Guillermo Del Toro to Direct Yet Another New Spin on ‘Beauty and The Beast’

If this year is going to be the year of revisionist Snow White tales (what with both Snow White and the Huntsman and Mirror Mirror hitting screens, and that Order of Seven film still getting worked out), then next year is already shaping up to be the year of new takes on Beauty and the Beast. Perhaps it would be wise to mark your calendars for 2014 ‐ which will certainly be the year of Little Mermaid remakes, should this trend continue.

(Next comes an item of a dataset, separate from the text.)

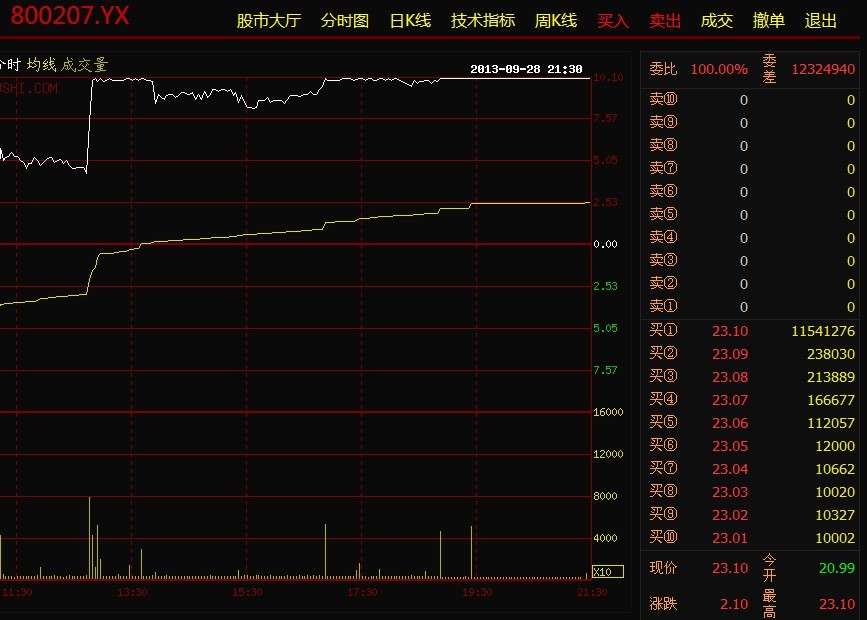Click the 卖① ask row label
This screenshot has width=867, height=620.
(x=663, y=307)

Just last week, word from Berlin revealed that Brotherhood of the Wolf helmer Christophe Gans had set Vincent Cassel and Lea Seydoux to topline his new Beauty and the Beast project. With that project, Gans has promised to “keep to a form of storytelling of this timeless fairy tale that is in keeping with the same pace and characters as the original… [and] surprise the audience by creating a completely new visual universe never experienced before and produce images of an unparalleled quality.” Sounds good! The film will also be “based on one of the earliest published variants of the traditional fairy tale, included in Gabrielle-Suzanne de Villeneuve’s 1740’s collection, ‘La Jeune Ameriquaine et les Contes Marins.’” Also, great news!

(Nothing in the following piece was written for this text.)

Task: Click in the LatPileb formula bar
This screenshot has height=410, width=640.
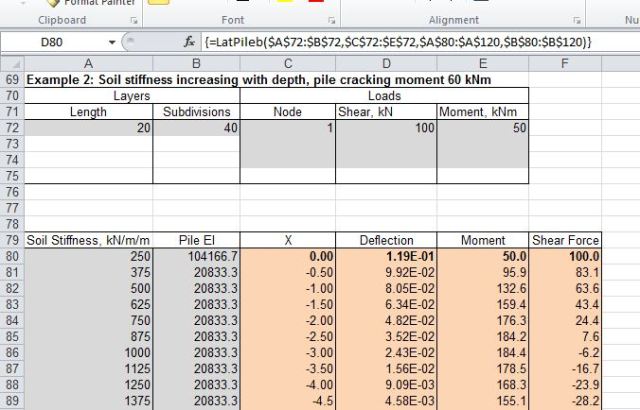Action: [x=400, y=43]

But maybe not so great for Guillermo Del Toro, who has just signed on to direct yet another take on the classic fairy tale. While his film (which he was previously attached to only as a producer) will likely boast Emma Watson as Belle (she’s in final negotiations for the role) and a Del Toro-penned treatment for the screenplay, it will also have a final screenplay from…the guy who wrote Paul W.S. Anderson’s The Three Musketeers? One of these things is not like the other.

Screenwriter Andrew Davies’ previous projects certainly embrace the period sensibility of a Beauty and the Beast film (what with his work on, take a big breath for this one, the Little Dorrit miniseries, Brideshead Revisited, a Sense & Sensibility miniseries, a Northanger Abbey television film, and the Bleak House miniseries in the last ten years alone, in addition to his work on both Bridget Jones’s Diary films). But all that soapy stuff is just that, kind of soapy, and a Guillermo Del Toro-directed anything, especially a film about a young lady who is all but captured by a true beast of a man, should be as far from “soapy” as possible.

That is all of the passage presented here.